No cabe duda que Gabriel Mascaro construye sus películas en base a complejos y elaborados entramados visuales. Films que parten del cuidado por la estética, dejando que esta no solo sea el gancho inmersivo sino que hable y proyecte el mensaje que quiere transmitirnos. Si en Ventos de Agosto era el documental, género con el que además estaba familiarizado, en Divino Amor partimos de una fluorescencia que remite a la belleza recreativa artificial de Yann González para hablarnos de un Brasil distópico que parece una mezcla entre una suerte de “bolsonarismo” religioso de buen rollo y un hedonismo vacuo donde la fe es casi un parque temático.
Divino Amor pues parece un film creado como comentario acerca de los peligros, los misterios y las derivas de mezclar neoliberalismo económico, superficialidad hedonista y religión. Lamentablemente, al igual que en la ya mencionada Ventos de Agosto, la apuesta se queda en la superficie estética, como si el realizador, en su intento de estructurar un despliegue formal impecable (cosa que sin duda consigue), olvidara que este debe estar al servicio del subtexto y no como el todo que sofoca cualquier otra consideración.

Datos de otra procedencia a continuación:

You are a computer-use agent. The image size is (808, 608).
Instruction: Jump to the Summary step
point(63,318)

Es por ello que, una vez entendemos el juego propuesto, nos quedamos con la duda de cuál es exactamente el propósito del film más allá de la ocurrencia de un esteta con talento. A pesar de que uno podría pensar que el hecho de que haya más preguntas que respuestas sería un elemento positivo ya que, al fin y al cabo, en términos religiosos nada puede asegurarse con certeza. Sin embargo, no se trata tanto de una cuestión de resolver o no un argumento, sino de averiguar si este planteamiento nos habla de esta distopía como algo positivo o si es una crítica a modo de advertencia.

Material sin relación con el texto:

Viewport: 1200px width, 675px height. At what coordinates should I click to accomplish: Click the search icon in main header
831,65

El problema, quizás, está en la confusión entre vaguedad y ambigüedad, entre sutileza y dispersión. Mascaro arranca su film con fuerza, pero una vez sentadas las bases del mundo retratado se pierde en él. Al final nos encontramos con situaciones tan inconexas como, a veces, parte de un bucle argumental del que no se puede salir. Como si la incapacidad de avanzar hacia un punto concreto fuera motivo para el subrayado de corte formal, incidiendo tanto en un erotismo de exquisito gusto aunque algo sobrero como en la inclusión de una voz en off narrativa que viene al auxilio de todo aquello que las imágenes debieran explicar y no lo hacen.

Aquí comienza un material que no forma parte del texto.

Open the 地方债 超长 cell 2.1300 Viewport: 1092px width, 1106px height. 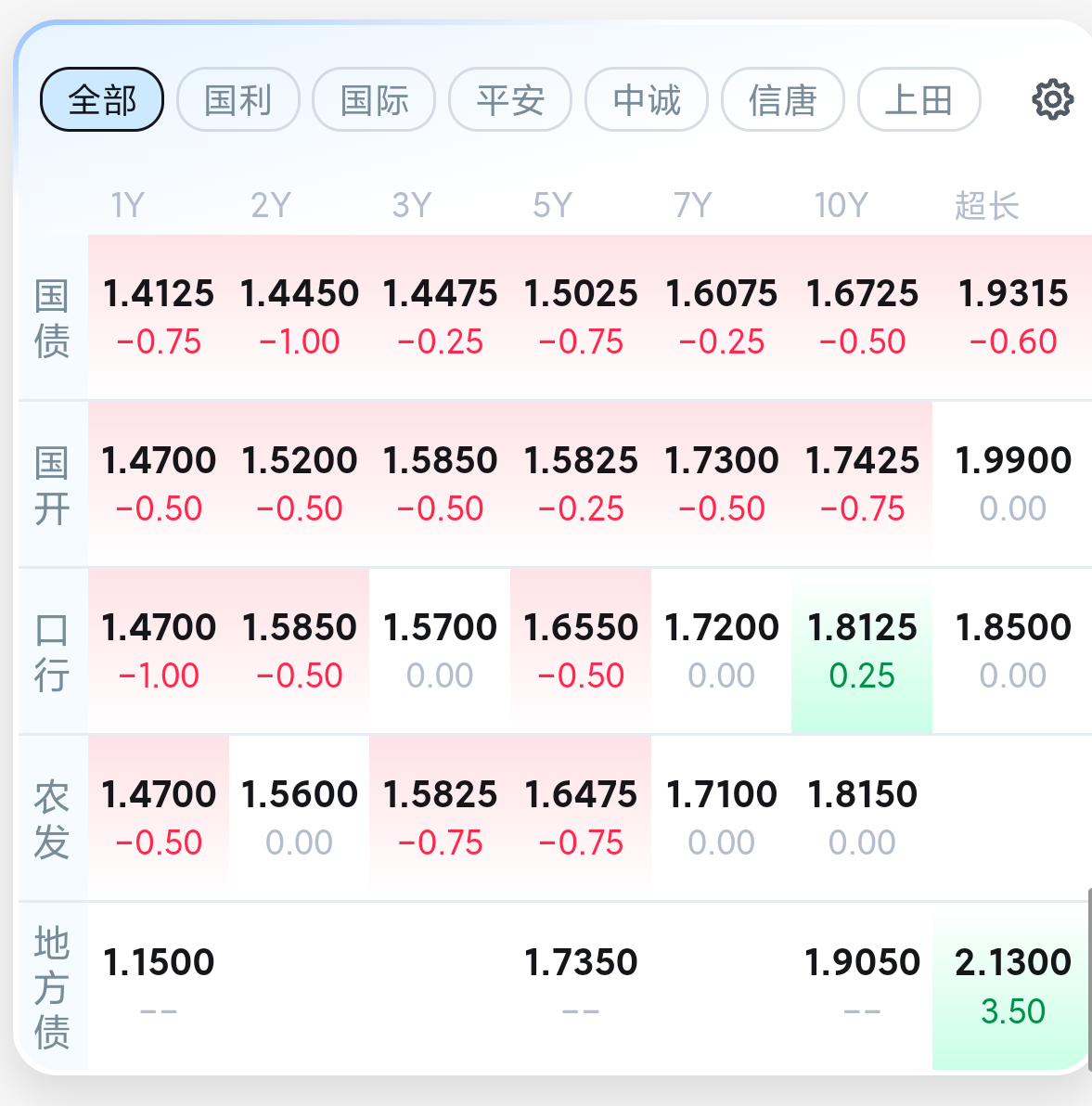1012,986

En defintiva Divino Amor sería una obra (más) apreciable si abandonara toda pretensión de manifiesto y se reivindicara como puro ejercicio estético o como experimento formal de género. Por el contrario, volvemos a encontrarnos con una obra que si bien funciona de entrada, ni que sea por su capacidad de generar imágenes tan bellas como significativas, acaba por ser un ‹tour de force› asfixiante que provoca tanto exasperación, desconcierto y un interés sostenido solo por la necesidad de saber si finalmente habrá algo detrás de tanto aparato formalista. Respuestas que, finalmente, sí llegan como expectativa truncada, de film fallido y de tener la sensación que se ha asistido a un quiero y no puedo alegórico.